Previous conversation: {history}
New question: {question}
Response:
"""

prompt = PromptTemplate.from_template(template)


# --- Configure Memory
# the memory_key "history" matches the variable in the prompt
memory = ConversationBufferMemory(memory_key="history")


# --- Build the Chain
conversation = LLMChain(llm=llm, prompt=prompt, memory=memory)


# --- Run the Conversation
response = conversation.predict(question="I want to book a flight.")
print(response)

response = conversation.predict(question="My name is Ikrom, by the way.")
print(response)

response = conversation.predict(question="What was my name again?")
print(response)

"""
For improved effectiveness with chat models, it is recommended to use a structured 
list of message objects by setting `return_messages=True`
"""

from langchain_openai import ChatOpenAI
from langchain_classic.chains.llm import LLMChain
from langchain_classic.memory import ConversationBufferMemory
from langchain_core.prompts import (
    ChatPromptTemplate,
    MessagesPlaceholder,
    SystemMessagePromptTemplate,
    HumanMessagePromptTemplate
)

from dotenv import get_key

# --- Define chat model and prompt
API_KEY = get_key("../.env", "OPENAI_API_KEY")

llm = ChatOpenAI(model="gpt-5.4-nano", api_key=API_KEY)
prompt = ChatPromptTemplate.from_messages([
    SystemMessagePromptTemplate.from_template("You are a friendly assistant."),
    MessagesPlaceholder(variable_name="chat_history"),
    HumanMessagePromptTemplate.from_template("{question}")
])


# --- Configure memory
memory = ConversationBufferMemory(memory_key="chat_history", return_messages=True)


# --- Build the chain
conversation = LLMChain(llm=llm, prompt=prompt, memory=memory)

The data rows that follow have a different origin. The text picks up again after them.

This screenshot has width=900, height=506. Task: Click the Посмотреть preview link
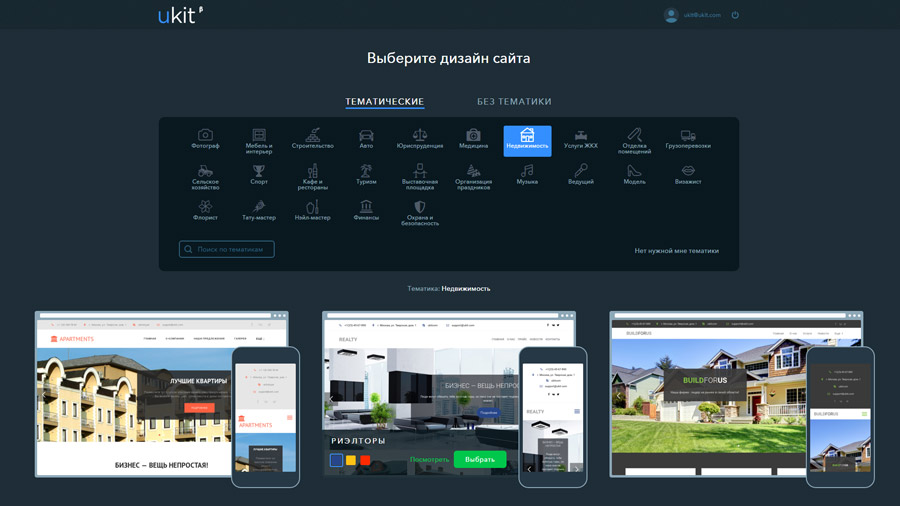[430, 460]
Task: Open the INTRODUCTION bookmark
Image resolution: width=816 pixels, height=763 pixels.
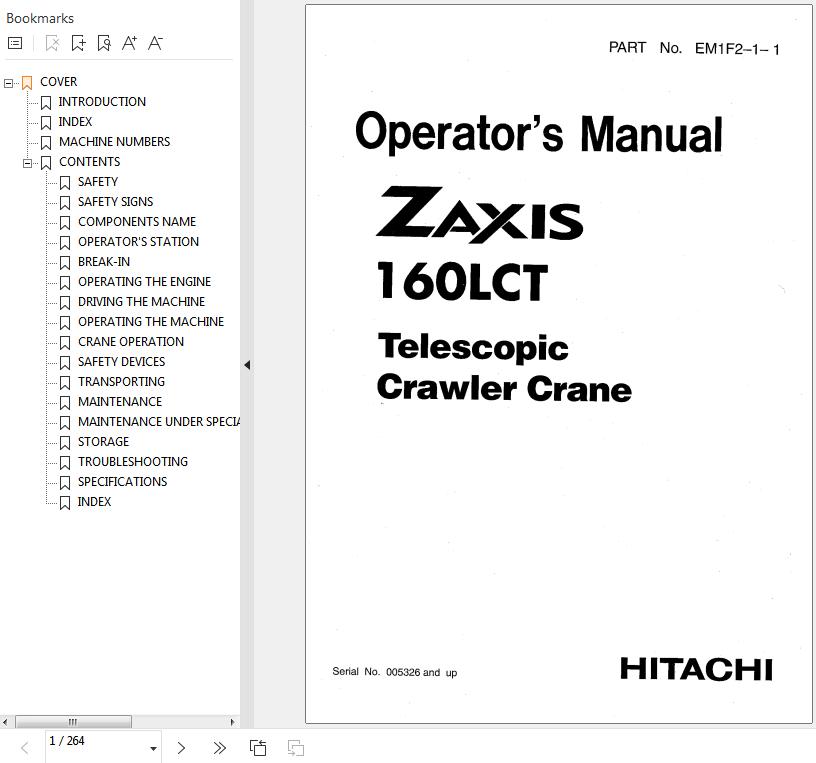Action: (x=101, y=102)
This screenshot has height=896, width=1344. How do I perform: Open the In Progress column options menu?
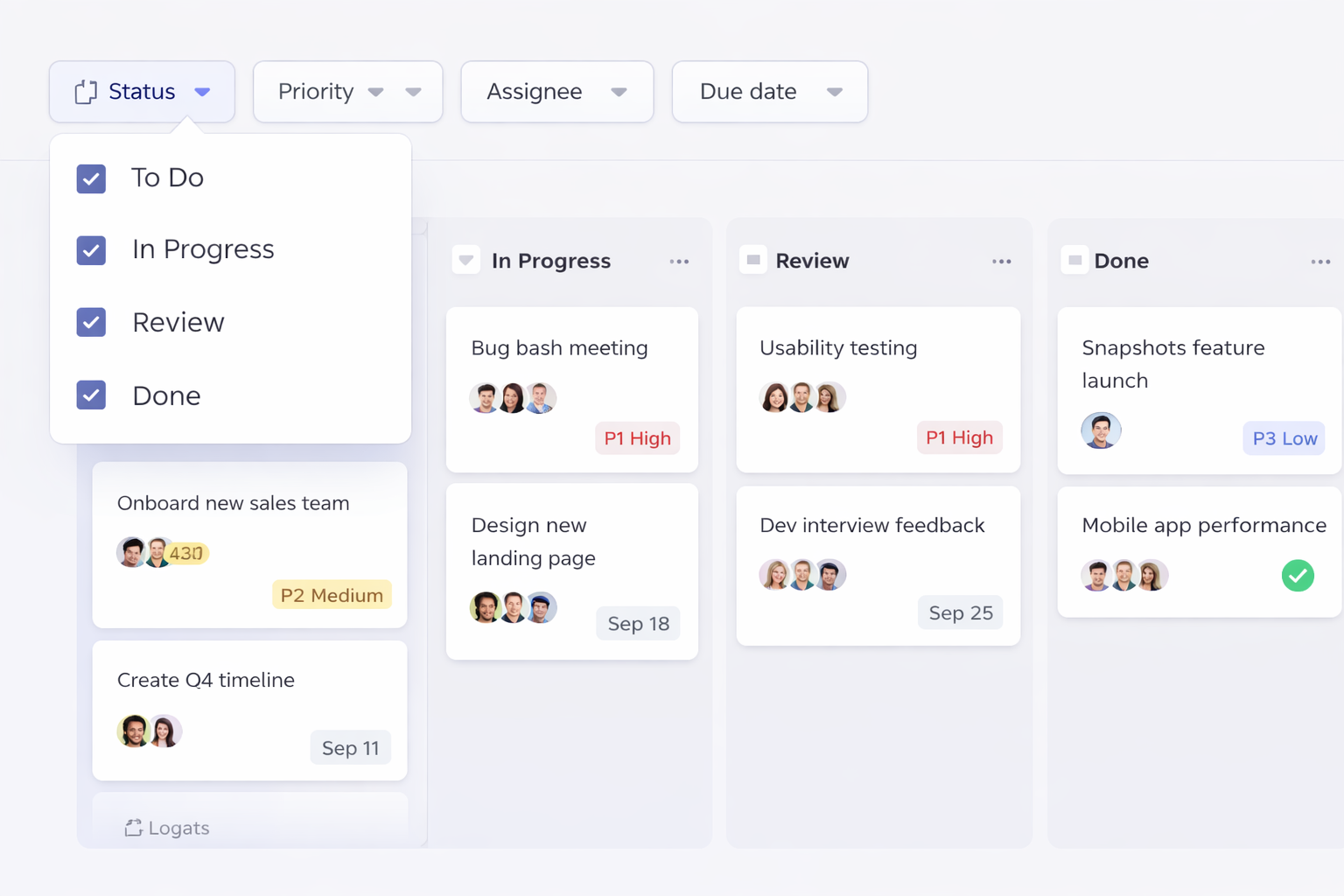(680, 260)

# --- Run the Conversation
response = conversation.predict(question="Hi, I'm Jane.")
print(response)

response = conversation.predict(question="Do you remember my name?")
print(response)

Hi Jane! 👋 Nice to meet you. How can I help you today?
Yes—your name is Jane.

Short-Term Memory: LangChain Docs

from langchain.agents import create_agent
from langgraph.checkpoint.memory import MemorySaver

agent = create_agent(model=llm, checkpointer=MemorySaver())
config = {"configurable": {"thread_id": "user-ikromshi-session-1"}}

agent.invoke({"messages": {"role": "user", "content": "Hi my name is Ikrom Numonov"}}, config)
result = agent.invoke({"messages": {"role": "user", "content": "What's my full name?"}}, config)

print(result["messages"][-1].content)


# can also connect to a PG database to persist memory

You told me your name is **Ikrom Numonov**. I don’t have any additional information (like a middle name) beyond that.